Climate policy is ultimately an economic question. How much does climate change hurt? How much do various policy ideas actually help, and what do they cost? You don’t have to argue with one line of the IPCC scientific reports to disagree with climate policy that doesn’t make economic sense.

Climate policy is usually framed in terms of economic costs and benefits. We should spend some money now, or accept reduced incomes by holding back on carbon emissions, in order to mitigate climate change and provide a better future economy.

But the best guesses of the economic impact of climate change are surprisingly small. The U.N.’s IPCC finds that a (large) temperature rise of 3.66°C by 2100 means a loss of 2.6 percent of global GDP. Even extreme assumptions about climate and lack of mitigation or adaptation strain to find a cost greater than 5 percent of GDP by the year 2100.

Now, 5 percent of GDP is a lot of money — $1 trillion of our $20 trillion GDP today. But 5 percent of GDP in 80 years is couch change in the annals of economics. Even our sclerotic post-2000 real GDP grows at a 2 percent annual rate. At that rate, in 2100, the U.S. will have real GDP 400 percent greater than now, as even the IPCC readily admits. At 3 percent compound growth, the U.S. will produce, and people will earn, 1,000 percent more GDP than now. Yes, that can happen. From 1940 to 2000, U.S. GDP grew from $1,331 billion to $13,138 billion in 2012 dollars, a factor of ten in just 60 years, and a 3.8 percent compound annual growth rate.

Five percent of GDP is only two to three years of lost growth. Climate change means that in 2100, absent climate policy or much adaptation, we will live at what 2097 levels would be if climate change were to magically disappear. We will be only 380 percent better off. Or maybe only 950 percent better off.

Northern Europe has per capita GDP about 40 percent lower than that of the U.S., eight times or more the potential damage of climate change. Europe is a nice place to live. Many Europeans argue that their more extensive welfare states and greater economic regulation are worth the cost. But it is a cost, which makes climate change look rather less apocalyptic.

India’s $2,000 per-capita GDP is one-thirtieth of the U.S.’s $60,000. The cost of climate change to India is trivial compared with the benefits India could obtain by adopting economic institutions more like those of the U.S. — which themselves are far from perfect.

Growth is not an inexorable force. Each step of growth is hard won and fragile. Growth could be 3 percent or more. Growth could be 0 percent or less. We have seen countries move backwards for decades. Growth risk is an order of magnitude larger than climate risk.

▶ Recorded data
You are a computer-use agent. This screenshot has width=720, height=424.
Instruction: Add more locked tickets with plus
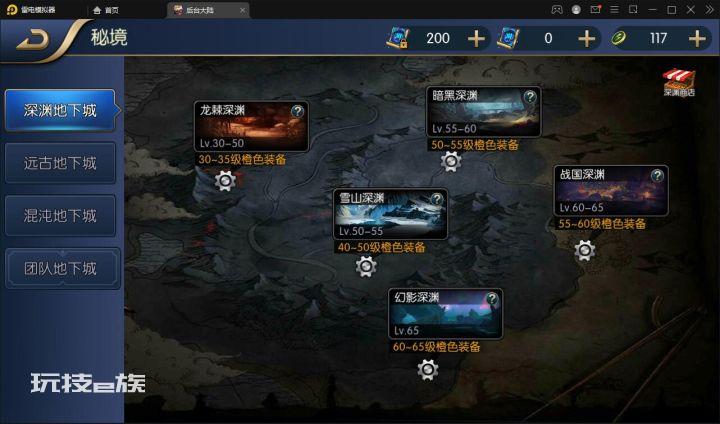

▶ To do
a: In the climate policy text, copy the passage between "But the best" and "the year 2100.", inclusive.
b: Answer these questions from the climate policy text:
(i) According to the IPCC, what percent of global GDP would a temperature rise of 3.66°C by 2100 cost?
(ii) What was U.S. GDP in 2000, in 2012 dollars?
(iii) What is India's per-capita GDP?

▶ Full solutions
a:
But the best guesses of the economic impact of climate change are surprisingly small. The U.N.’s IPCC finds that a (large) temperature rise of 3.66°C by 2100 means a loss of 2.6 percent of global GDP. Even extreme assumptions about climate and lack of mitigation or adaptation strain to find a cost greater than 5 percent of GDP by the year 2100.

b:
(i) 2.6 percent
(ii) $13,138 billion
(iii) $2,000